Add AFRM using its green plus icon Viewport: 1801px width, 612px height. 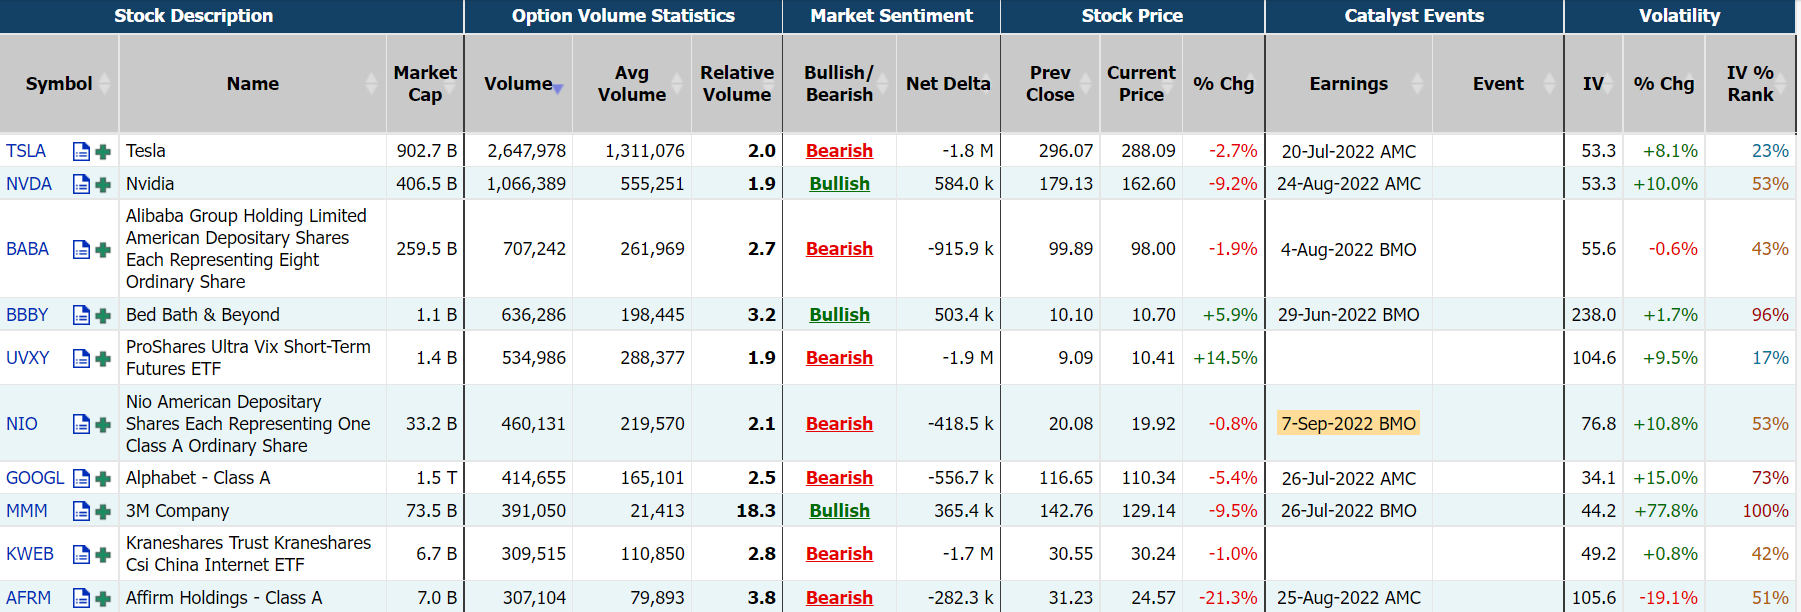(x=102, y=599)
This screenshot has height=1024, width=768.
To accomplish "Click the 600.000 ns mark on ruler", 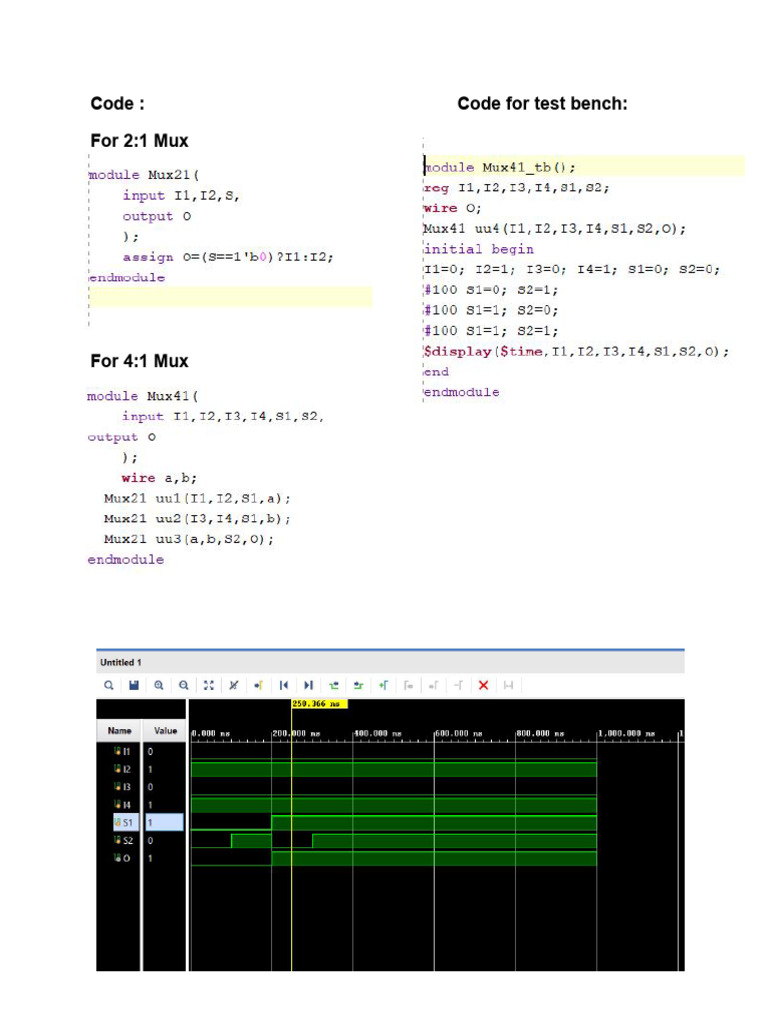I will (x=458, y=733).
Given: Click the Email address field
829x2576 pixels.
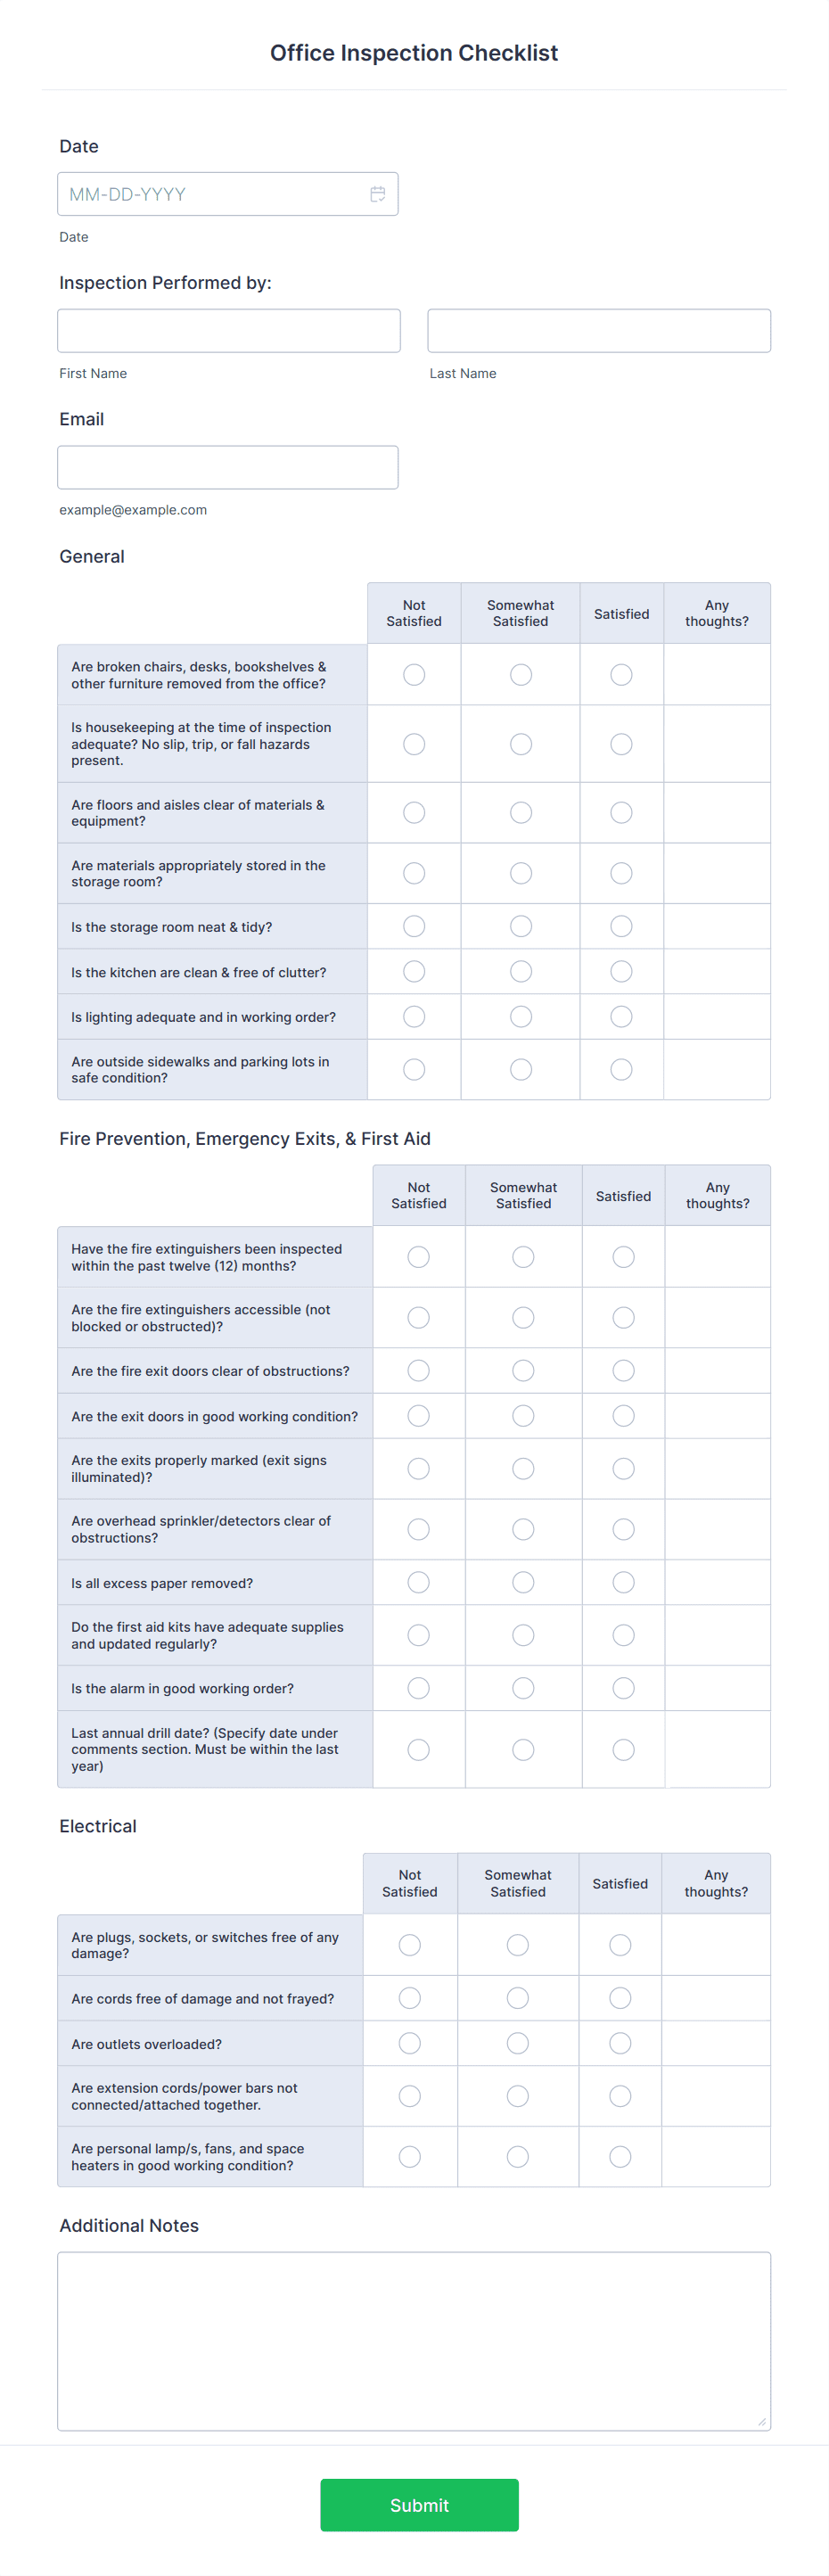Looking at the screenshot, I should (227, 466).
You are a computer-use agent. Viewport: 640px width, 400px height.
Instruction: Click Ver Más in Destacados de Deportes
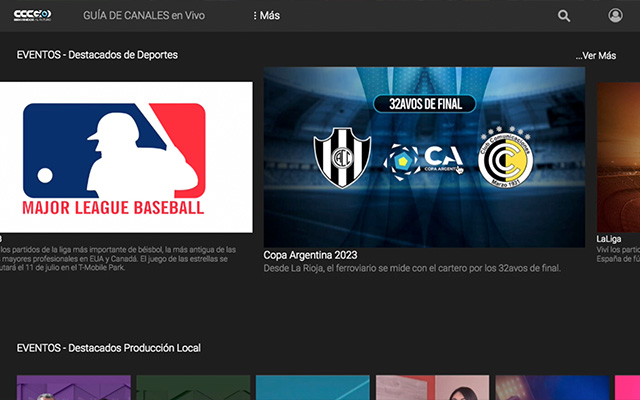[596, 55]
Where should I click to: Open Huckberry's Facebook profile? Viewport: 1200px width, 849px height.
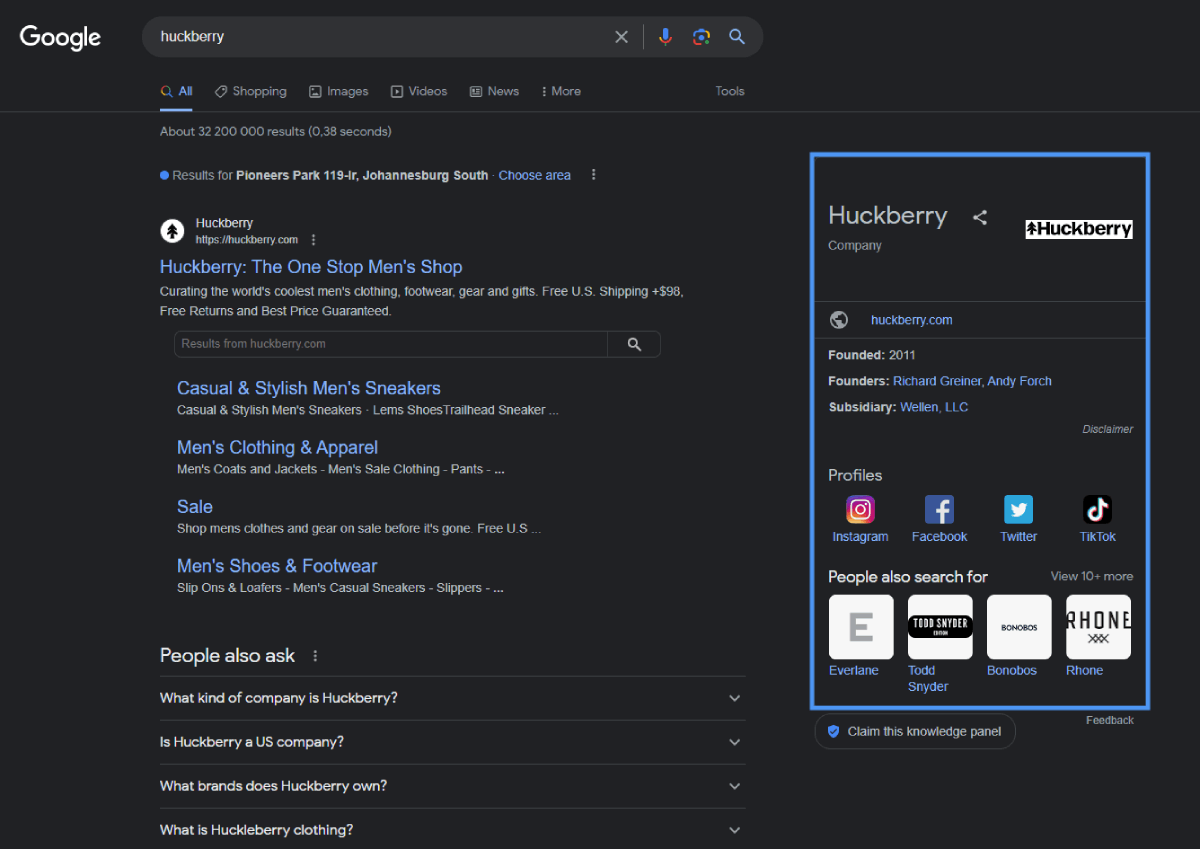pyautogui.click(x=939, y=511)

#### REQUIREMENT
Restate word for word the lines that begin at the one containing "Where should I" and end with the final line of the records. Pictures stay out.

#### TASK OUTPUT
Where should I click to: Open Huckberry's Facebook profile? Viewport: 1200px width, 849px height.
pyautogui.click(x=939, y=511)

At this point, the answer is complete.